# START OF SOURCE MATERIAL
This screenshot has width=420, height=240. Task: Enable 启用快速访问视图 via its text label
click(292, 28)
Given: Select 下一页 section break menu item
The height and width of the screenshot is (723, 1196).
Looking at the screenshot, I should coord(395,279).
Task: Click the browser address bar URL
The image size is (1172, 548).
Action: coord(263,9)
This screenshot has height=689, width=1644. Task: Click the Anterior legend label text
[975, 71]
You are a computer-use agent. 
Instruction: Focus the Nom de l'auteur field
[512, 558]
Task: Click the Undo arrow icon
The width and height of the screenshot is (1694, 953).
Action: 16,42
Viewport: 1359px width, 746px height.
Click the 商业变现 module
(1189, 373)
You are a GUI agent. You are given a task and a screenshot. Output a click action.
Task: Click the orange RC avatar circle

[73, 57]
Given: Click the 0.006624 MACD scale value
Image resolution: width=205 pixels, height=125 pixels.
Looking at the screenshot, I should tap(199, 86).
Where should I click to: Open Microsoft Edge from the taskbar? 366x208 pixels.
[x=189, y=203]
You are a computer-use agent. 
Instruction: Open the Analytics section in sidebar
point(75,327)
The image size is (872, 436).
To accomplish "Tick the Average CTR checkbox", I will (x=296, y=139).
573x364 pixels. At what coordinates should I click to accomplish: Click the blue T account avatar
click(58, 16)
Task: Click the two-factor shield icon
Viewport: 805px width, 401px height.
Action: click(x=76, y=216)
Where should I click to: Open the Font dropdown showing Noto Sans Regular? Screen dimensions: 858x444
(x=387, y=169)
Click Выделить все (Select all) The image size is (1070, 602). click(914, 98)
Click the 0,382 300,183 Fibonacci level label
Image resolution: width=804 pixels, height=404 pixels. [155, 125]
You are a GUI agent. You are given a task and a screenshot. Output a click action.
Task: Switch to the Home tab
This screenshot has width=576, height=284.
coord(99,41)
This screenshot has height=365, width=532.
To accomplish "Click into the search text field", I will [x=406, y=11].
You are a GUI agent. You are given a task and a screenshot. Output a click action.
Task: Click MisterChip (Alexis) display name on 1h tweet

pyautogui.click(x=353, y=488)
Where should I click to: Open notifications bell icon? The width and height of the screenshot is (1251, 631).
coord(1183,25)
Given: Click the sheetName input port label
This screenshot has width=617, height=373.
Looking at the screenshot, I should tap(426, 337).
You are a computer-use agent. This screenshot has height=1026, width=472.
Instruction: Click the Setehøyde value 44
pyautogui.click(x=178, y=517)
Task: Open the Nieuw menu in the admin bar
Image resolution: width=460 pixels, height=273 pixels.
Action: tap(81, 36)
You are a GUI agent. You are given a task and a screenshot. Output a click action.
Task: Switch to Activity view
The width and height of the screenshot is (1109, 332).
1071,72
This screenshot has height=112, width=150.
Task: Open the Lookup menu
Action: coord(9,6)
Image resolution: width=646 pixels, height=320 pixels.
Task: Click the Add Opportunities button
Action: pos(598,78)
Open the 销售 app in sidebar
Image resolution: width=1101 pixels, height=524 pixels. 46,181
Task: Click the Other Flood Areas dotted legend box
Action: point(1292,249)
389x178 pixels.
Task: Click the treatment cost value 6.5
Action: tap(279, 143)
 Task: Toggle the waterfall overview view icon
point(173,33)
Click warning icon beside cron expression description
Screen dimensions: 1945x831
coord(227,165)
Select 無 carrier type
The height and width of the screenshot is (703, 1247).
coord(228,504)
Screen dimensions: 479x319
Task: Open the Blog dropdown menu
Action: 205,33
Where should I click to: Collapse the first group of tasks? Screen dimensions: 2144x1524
# END OF SOURCE MATERIAL
STATED EXERCISE: Arrange everything from the line containing "Open the 销售 app in sidebar" down to the end of the data as a Markdown table with the columns Row and Line, leaving out any blank lines.

SOLUTION TO THIS TASK:
| Row | Line |
|---|---|
| 1 | Open the 销售 app in sidebar |
| 2 | Image resolution: width=1101 pixels, height=524 pixels. 46,181 |
| 3 | Task: Click the Other Flood Areas dotted legend box |
| 4 | Action: point(1292,249) |
| 5 | 389x178 pixels. |
| 6 | Task: Click the treatment cost value 6.5 |
| 7 | Action: tap(279, 143) |
| 8 |  Task: Toggle the waterfall overview view icon |
| 9 | point(173,33) |
| 10 | Click warning icon beside cron expression description |
| 11 | Screen dimensions: 1945x831 |
| 12 | coord(227,165) |
| 13 | Select 無 carrier type |
| 14 | The height and width of the screenshot is (703, 1247). |
| 15 | coord(228,504) |
| 16 | Screen dimensions: 479x319 |
| 17 | Task: Open the Blog dropdown menu |
| 18 | Action: 205,33 |
| 19 | Where should I click to: Collapse the first group of tasks? Screen dimensions: 2144x1524 |